This morning's article is an unusual combination. I'm going to introduce you to a song, then talk at some length about its very profound meaning for me. Call it an extended meditation on God, life, the universe and everything, if you will.
A couple of weeks ago I happened upon an album released in 1999 by country and bluegrass musician Ricky Skaggs, titled "Soldier of the Cross".
I'm not a big fan of either music genre, and I don't normally bother with "commercial" Christian music, but somehow I felt led to click through to a couple of the tracks and listen for a few moments.
One of them was titled "Seven Hillsides", composed by Texas native Walt Wilkins. It describes the dilemma of a preacher who's to deliver memorial services at the graves of seven soldiers, killed in action overseas. How is he to comfort their families, particularly their mothers? How is he to make sense of their deaths in the context of the Christian message? Since that's something I've had to do for myself, first from the perspective of my own faith, and then for others as a pastor and chaplain, you'll understand that this song struck me very powerfully indeed.
Walt Wilkins has recorded this song himself, on his 2001 album "Rivertown".
However, Mr. Wilkins has said he loves Ricky Skaggs' version of the song, and who am I to argue with the songwriter? Before I go on, let's listen to it.
As a pastor, I can assure you that's a very good description of the moral and spiritual dilemma we face every time we have to do something like this. How can we make sense of tragedy and loss in the context of our faith? To me, it's blasphemous to suggest that everything that happens is God's will. I refuse to believe that God points at someone and says, "I'm going to kill you now, to see how your family copes with your death, and test their faith!" That's not the God I've come to know over the years. Rather, I recall that God never once promised us a life of wine and roses, or milk and honey, or whatever. Instead, he promised us grace to cope with life, whatever it throws at us. In my experience, he keeps that promise - if we're prepared to accept his grace on his terms.
Regular readers will know the background to my faith, and how it's been formed and tested over the years. I make no claim to be some sort of Christian hero - I'm anything but. I've made more than my fair share of mistakes, and committed far more than my fair share of sins. I fear God's justice when I face his judgment for my life - almost as much as I hope in his mercy, which is the only thing that will save any of us. Nevertheless, as best I can, I try to live what I've come to believe through my experiences.
For those of you who aren't familiar with my background, here are a few blog articles I've written over the years, in chronological order.
For context on South Africa and events there during those years, see my articles "Remembering Inyati" and "Was apartheid South Africa really that bad?"
My faith grew out of those experiences, and remains formed by them to this day. I try to express it in the pages of this blog, particularly when writing about modern tragedies such as terrorism and war. However, a lot of people who haven't seen such destruction at first hand seem to approach such issues with a much simpler, black-and-white perspective that doesn't allow much in the way of "gray areas", where ethics, morality, attitudes and actions are less clear-cut and more complicated. Far too many people seem to see the world - they prefer to see the world - in terms of "us" and "them": and we're all right, and they're all wrong, because that's the way it is.
That attitude is the cause of so much death and destruction that it's almost impossible to tabulate. I've seen it in more than one war zone in sub-Saharan Africa, and I'm seeing it now in these dis-United States. I wrote about it at some length after the Paris terror attacks of 2015, in an article titled "Paris and the pain of being human". I meant every word I wrote there; but my words clearly didn't satisfy many readers, as the more than 60 comments the article attracted will make clear if you read them (I hope you do).

[Saved data entries]
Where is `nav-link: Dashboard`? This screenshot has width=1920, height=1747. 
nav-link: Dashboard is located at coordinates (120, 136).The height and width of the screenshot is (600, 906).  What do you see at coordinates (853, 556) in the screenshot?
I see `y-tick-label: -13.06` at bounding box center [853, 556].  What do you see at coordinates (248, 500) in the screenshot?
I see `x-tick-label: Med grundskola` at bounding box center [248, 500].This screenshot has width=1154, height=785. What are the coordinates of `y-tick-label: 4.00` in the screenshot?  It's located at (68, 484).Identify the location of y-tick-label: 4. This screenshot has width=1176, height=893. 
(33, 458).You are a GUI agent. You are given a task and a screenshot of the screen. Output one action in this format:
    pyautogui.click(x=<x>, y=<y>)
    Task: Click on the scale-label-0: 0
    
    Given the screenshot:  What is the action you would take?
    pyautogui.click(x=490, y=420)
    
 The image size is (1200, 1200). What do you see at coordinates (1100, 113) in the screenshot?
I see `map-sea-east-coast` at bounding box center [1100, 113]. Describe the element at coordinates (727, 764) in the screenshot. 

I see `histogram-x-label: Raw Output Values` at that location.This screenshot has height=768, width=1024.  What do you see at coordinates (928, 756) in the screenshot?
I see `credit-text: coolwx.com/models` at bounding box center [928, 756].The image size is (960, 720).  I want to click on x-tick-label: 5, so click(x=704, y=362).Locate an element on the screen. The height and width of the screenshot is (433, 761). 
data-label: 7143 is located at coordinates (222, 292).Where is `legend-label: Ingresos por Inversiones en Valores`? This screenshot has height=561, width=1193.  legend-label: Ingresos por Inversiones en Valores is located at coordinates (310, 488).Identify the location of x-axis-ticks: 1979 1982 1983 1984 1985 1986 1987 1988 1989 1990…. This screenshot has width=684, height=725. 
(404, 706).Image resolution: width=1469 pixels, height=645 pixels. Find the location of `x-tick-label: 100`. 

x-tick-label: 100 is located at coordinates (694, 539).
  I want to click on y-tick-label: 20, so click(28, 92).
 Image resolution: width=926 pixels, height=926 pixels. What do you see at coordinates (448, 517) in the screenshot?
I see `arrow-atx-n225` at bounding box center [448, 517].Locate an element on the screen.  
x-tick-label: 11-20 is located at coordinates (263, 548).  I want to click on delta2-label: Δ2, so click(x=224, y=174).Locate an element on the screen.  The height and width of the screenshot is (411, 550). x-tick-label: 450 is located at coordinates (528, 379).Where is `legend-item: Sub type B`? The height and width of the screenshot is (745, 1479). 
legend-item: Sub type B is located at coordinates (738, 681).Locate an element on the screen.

[Try it]
In the article about the song "Seven Hillsides," who composed that song?

[Answer to the exercise]
Walt Wilkins, a Texas native, composed it.